Massacre at Tiananmen: June 4, 2009 is the Twentieth anniversary of the crackdown on democracy at Tiananmen Square: (from bobsonwong.com/dfn/focus/china/tian10.htm)

  • In April 1989, Hu Yaobang, the former reform-minded Communist Party general secretary [of China], died. Hu had been purged from the party leadership in 1987 [for his reform ideas], and Zhao Ziyang replaced him as general secretary.
  • Hundreds of thousands of students mourned Hu’s death by staging large demonstrations in Tiananmen Square in Beijing, the country’s capital. Led by people like Beijing University student Wang Dan, the students demanded an end to government corruption, greater personal and political freedom, and improved conditions in China’s colleges.
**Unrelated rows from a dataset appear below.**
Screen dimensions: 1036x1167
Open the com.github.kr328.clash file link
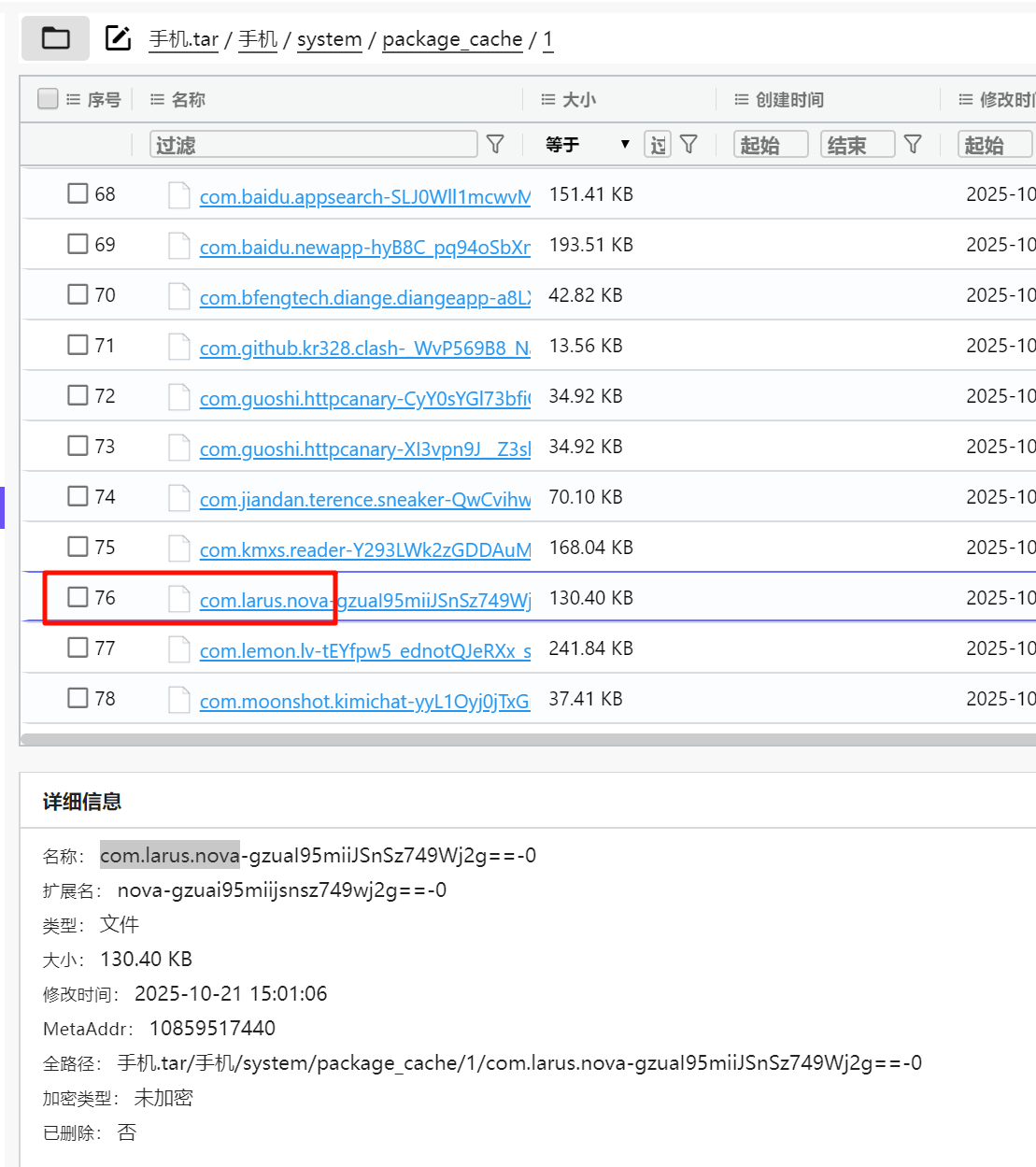click(364, 348)
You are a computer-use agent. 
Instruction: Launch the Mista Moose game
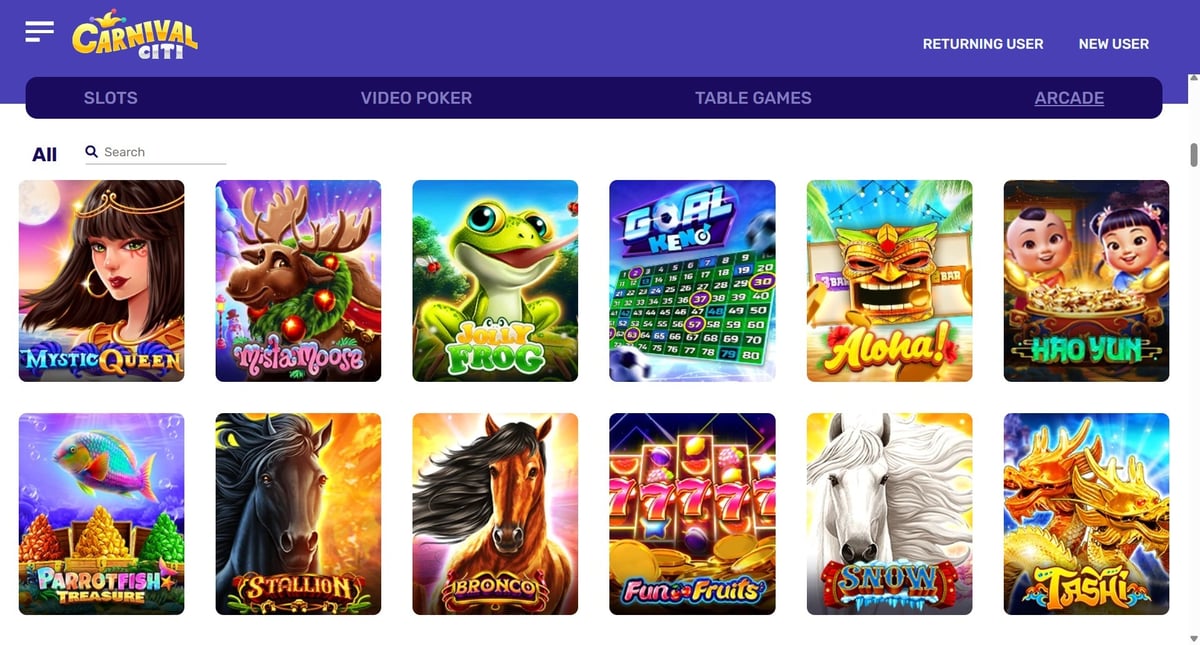click(x=298, y=281)
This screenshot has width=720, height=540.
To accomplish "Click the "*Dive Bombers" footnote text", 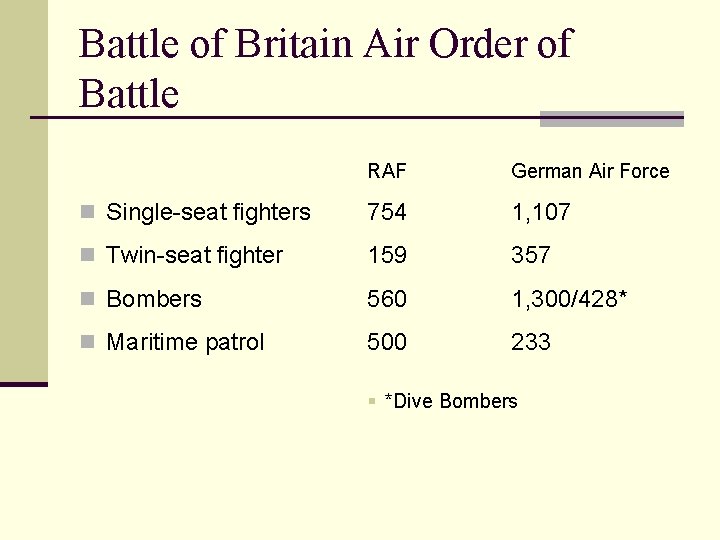I will (451, 402).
  • The turning point came in May, when Soviet President Mikhail Gorbachev visited China. International journalists who came to Beijing to cover the summit beamed to the rest of the world live images of thousands of students occupying Tiananmen Square and going on a hunger strike.
  • Behind the scenes, Chinese officials argued over what they should do. Moderates such as Zhao Ziyang advocated peaceful dialogue with the students. Hardliners such as Chinese senior leader Deng Xiaoping, who led the country through an economic reform process that limited political change, insisted on using military force to crack down on the demonstrations.
  • The hardliners eventually prevailed. As demonstrations spread to other cities in May, martial law was declared. On the night of June 3-4, Chinese army troops moved into Tiananmen Square and dispersed crowds, killing and imprisoning thousands. Student demonstration leader Wang Dan was arrested and spent several years in prison before being paroled and exiled to the United States. Human rights groups estimate that hundreds of people detained after protests are still in custody.
  • The Chinese government continues to refuse to acknowledge any wrongdoing. In the days before the ten-year anniversary, China stopped CNN from broadcasting into Beijing and arrested several dissidents.